> _The exercise_:
Rewrite the listing below with "GUI agent" replaced by "screen agent" wherever it occurs. Leave every other character unchanged.

(Lines of data)
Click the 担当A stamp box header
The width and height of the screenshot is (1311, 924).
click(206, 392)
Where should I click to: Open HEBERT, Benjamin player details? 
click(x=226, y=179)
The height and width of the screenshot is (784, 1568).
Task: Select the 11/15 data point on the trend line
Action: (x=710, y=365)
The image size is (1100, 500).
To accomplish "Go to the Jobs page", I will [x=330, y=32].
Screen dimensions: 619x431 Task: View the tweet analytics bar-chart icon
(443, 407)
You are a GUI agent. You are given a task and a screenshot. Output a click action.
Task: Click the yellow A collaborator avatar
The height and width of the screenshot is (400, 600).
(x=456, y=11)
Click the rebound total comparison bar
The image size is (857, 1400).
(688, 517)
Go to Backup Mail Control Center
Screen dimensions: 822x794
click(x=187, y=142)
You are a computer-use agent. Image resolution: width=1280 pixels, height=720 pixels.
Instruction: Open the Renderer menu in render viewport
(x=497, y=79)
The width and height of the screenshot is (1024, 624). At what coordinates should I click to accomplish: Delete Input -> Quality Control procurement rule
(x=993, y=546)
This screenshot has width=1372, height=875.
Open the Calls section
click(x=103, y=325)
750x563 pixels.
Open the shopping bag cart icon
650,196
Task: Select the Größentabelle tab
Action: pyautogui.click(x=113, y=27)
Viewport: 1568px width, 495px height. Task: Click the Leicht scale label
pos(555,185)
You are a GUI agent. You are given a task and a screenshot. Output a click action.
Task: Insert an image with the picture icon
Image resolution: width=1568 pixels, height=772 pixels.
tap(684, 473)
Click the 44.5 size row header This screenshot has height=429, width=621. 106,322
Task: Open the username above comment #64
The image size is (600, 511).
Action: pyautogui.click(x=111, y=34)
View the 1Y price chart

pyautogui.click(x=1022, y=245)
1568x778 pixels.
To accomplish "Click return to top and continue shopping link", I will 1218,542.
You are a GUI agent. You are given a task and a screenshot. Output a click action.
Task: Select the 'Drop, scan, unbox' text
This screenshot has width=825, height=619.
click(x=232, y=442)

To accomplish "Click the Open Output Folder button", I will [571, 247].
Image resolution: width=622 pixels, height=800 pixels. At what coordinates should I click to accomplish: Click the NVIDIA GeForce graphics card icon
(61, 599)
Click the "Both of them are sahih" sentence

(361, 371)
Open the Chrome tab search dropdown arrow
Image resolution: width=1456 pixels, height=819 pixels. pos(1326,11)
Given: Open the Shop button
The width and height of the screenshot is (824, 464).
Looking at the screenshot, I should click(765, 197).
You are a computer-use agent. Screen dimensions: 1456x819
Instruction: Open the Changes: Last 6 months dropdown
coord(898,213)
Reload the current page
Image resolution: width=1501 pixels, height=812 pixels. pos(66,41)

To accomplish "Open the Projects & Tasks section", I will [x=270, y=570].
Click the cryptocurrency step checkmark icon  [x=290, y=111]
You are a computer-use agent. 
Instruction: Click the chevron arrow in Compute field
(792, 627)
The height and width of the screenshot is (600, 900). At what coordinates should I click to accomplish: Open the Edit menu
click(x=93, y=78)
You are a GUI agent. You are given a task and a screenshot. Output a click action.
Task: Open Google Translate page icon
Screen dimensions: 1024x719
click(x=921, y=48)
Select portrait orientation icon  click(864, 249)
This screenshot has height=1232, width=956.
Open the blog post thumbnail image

> _Complete response_:
Click the 担当A stamp box header
The width and height of the screenshot is (1311, 924).
click(206, 392)
Where should I click to: Open HEBERT, Benjamin player details? 
click(x=226, y=179)
The height and width of the screenshot is (784, 1568).
Task: Select the 11/15 data point on the trend line
Action: (x=710, y=365)
The image size is (1100, 500).
To accomplish "Go to the Jobs page", I will [x=330, y=32].
Screen dimensions: 619x431 Task: View the tweet analytics bar-chart icon
(443, 407)
You are a screen agent. You are given a task and a screenshot. Output a click action.
Task: Click the yellow A collaborator avatar
The height and width of the screenshot is (400, 600).
(x=456, y=11)
Click the rebound total comparison bar
The image size is (857, 1400).
(688, 517)
Go to Backup Mail Control Center
Screen dimensions: 822x794
click(x=187, y=142)
You are a computer-use agent. Image resolution: width=1280 pixels, height=720 pixels.
Instruction: Open the Renderer menu in render viewport
(x=497, y=79)
The width and height of the screenshot is (1024, 624). At what coordinates should I click to accomplish: Delete Input -> Quality Control procurement rule
(x=993, y=546)
This screenshot has width=1372, height=875.
Open the Calls section
click(x=103, y=325)
750x563 pixels.
Open the shopping bag cart icon
650,196
Task: Select the Größentabelle tab
Action: pyautogui.click(x=113, y=27)
Viewport: 1568px width, 495px height. Task: Click the Leicht scale label
pos(555,185)
You are a screen agent. You are given a task and a screenshot. Output a click action.
Task: Insert an image with the picture icon
Image resolution: width=1568 pixels, height=772 pixels.
tap(684, 473)
Click the 44.5 size row header This screenshot has height=429, width=621. 106,322
Task: Open the username above comment #64
The image size is (600, 511).
Action: pyautogui.click(x=111, y=34)
View the 1Y price chart

pyautogui.click(x=1022, y=245)
1568x778 pixels.
To accomplish "Click return to top and continue shopping link", I will 1218,542.
You are a screen agent. You are given a task and a screenshot. Output a click action.
Task: Select the 'Drop, scan, unbox' text
This screenshot has width=825, height=619.
click(x=232, y=442)

To accomplish "Click the Open Output Folder button", I will [571, 247].
Image resolution: width=622 pixels, height=800 pixels. At what coordinates should I click to accomplish: Click the NVIDIA GeForce graphics card icon
(61, 599)
Click the "Both of them are sahih" sentence

(361, 371)
Open the Chrome tab search dropdown arrow
Image resolution: width=1456 pixels, height=819 pixels. pos(1326,11)
Given: Open the Shop button
The width and height of the screenshot is (824, 464).
Looking at the screenshot, I should click(765, 197).
You are a computer-use agent. Screen dimensions: 1456x819
Instruction: Open the Changes: Last 6 months dropdown
coord(898,213)
Reload the current page
Image resolution: width=1501 pixels, height=812 pixels. pos(66,41)

To accomplish "Open the Projects & Tasks section", I will [x=270, y=570].
Click the cryptocurrency step checkmark icon  [x=290, y=111]
You are a computer-use agent. 
Instruction: Click the chevron arrow in Compute field
(792, 627)
The height and width of the screenshot is (600, 900). At what coordinates should I click to accomplish: Open the Edit menu
click(x=93, y=78)
You are a screen agent. You are given a task and a screenshot. Output a click action.
Task: Open Google Translate page icon
Screen dimensions: 1024x719
click(x=921, y=48)
Select portrait orientation icon  click(864, 249)
This screenshot has height=1232, width=956.
Open the blog post thumbnail image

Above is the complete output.